Gemma makes a rude noise. “A bigger son of a bitch has never walked the planet,” she tells me. “That man is a selfish monster, one who has put himself and his own grief above that of a young boy for too many years. I can’t even imagine where poor Z would have ended up if he didn’t have snowboarding and Luc, Cam, and Ash.”

“Actually, he told me just this morning that he thinks you and your husband are responsible for him turning out as well as he has.”

Her eyes fill with tears, and though she blinks them away quickly enough, I can see how much my words—Z’s words—have affected her. “I love that boy as much as if he was my own son. And I hate what he’s been through.”

I know it’s low, but Z never talks about his family, and certainly never talks about how his mom and sister died. I really want to know—not out of idle curiosity, but because the last thing I want is to do or say something that might hurt him out of ignorance.

But Todd and Logan finish pumping gas and climb back into the car before I can ask, and then, as the three of them chatter about what snacks she bought, the moment slips away. I refuse to let it go completely, though. Sometime soon somebody is going to need to tell me about Z’s past. I want it to be him, but at this point I’m okay with hearing it from somebody else. As long as I know how to avoid hurting him, the source doesn’t matter.

* * *

It’s complete pandemonium when we pull up to the resort where the competition is taking place. There are reporters and snowboarders and fans everywhere, along with some pretty famous faces—both in the sport and outside it—who are there for the event. I text Z as we pull up to the valet parking, and by the time we get our luggage and walk into the hotel, he’s there.
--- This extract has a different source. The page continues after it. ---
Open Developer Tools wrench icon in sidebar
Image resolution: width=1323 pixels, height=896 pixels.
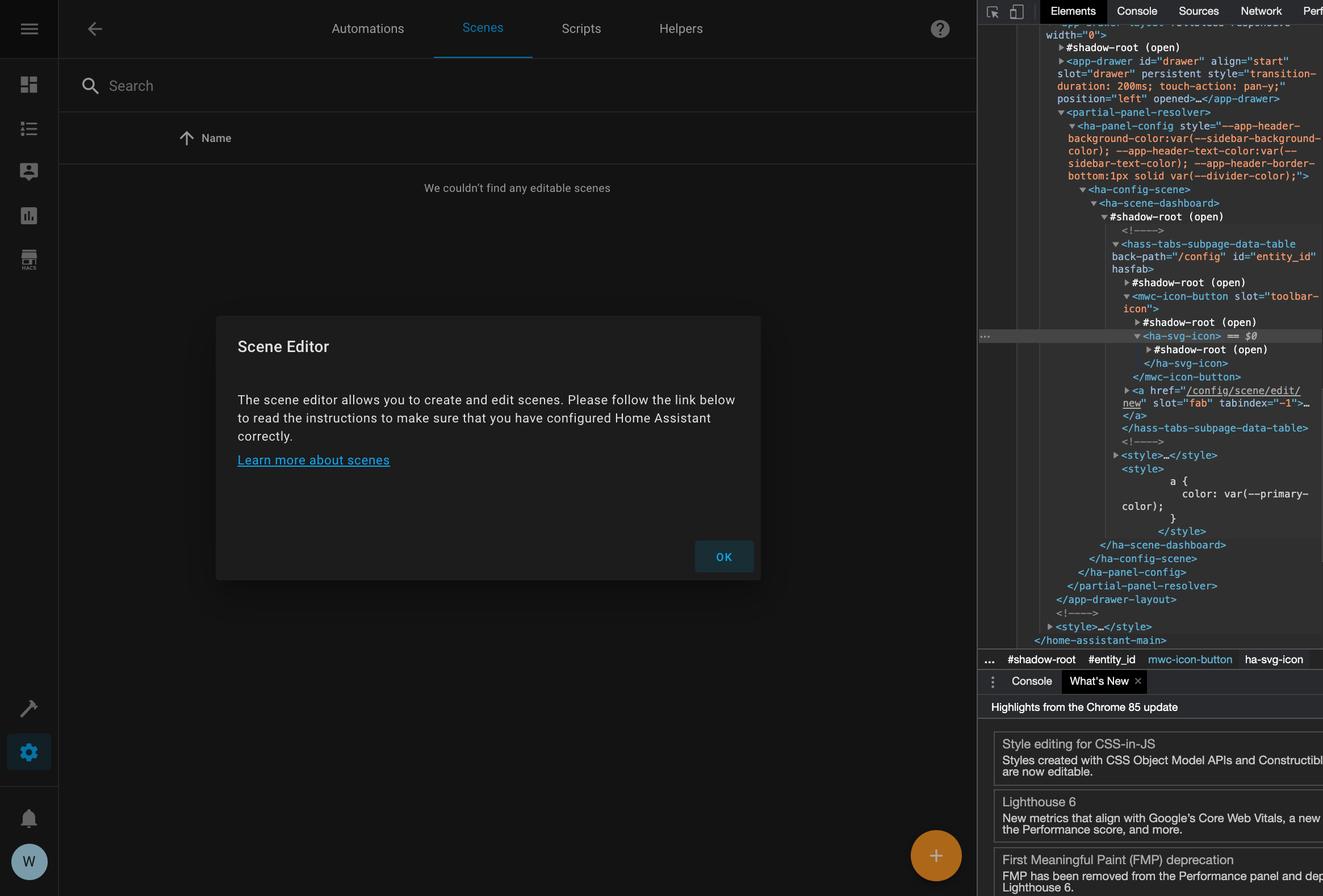pos(28,708)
“Ophelia!” He swoops me up into his arms and gives me a kiss that would probably be more appropriate if we’d been separated for two months instead of two days. All around us, flashes go off, and when he finally pulls away and I can think again, I realize that there are a lot of press people standing around with their cameras all focused on Z and me.

“Who’s your girl, Z?” one of the reporters calls.

“Can we get another picture?” someone else yells.

“Just one more? One more!”

Z ignores them all as he wraps his left arm around my shoulder and pulls me against his side. He quickly shakes Todd’s hand, drops a kiss on Gemma’s cheek, and murmurs a quick thank-you to them as he bumps fists with Logan.

Gemma’s eyes are wide as she surveys the crowd. “Wow. This is intense.”

Z shrugs, looks uncomfortable. “It’s just Olympic stuff.”

She looks at him knowingly. “More like it’s just you.”

“And Ash. He can’t move without being mobbed. It’s been nuts since we got here.” He gives her a quick hug. “Thanks again for bringing Ophelia. I appreciate it.”

“No problem at all,” Todd says. “Now, any idea where we can find our son?”

“I think he’s in his room, 927.” He whispers the number, and I can see why. The last thing they need is for the mass of people around us to get ahold of their room numbers.

“Great. We’ll head up after we register.”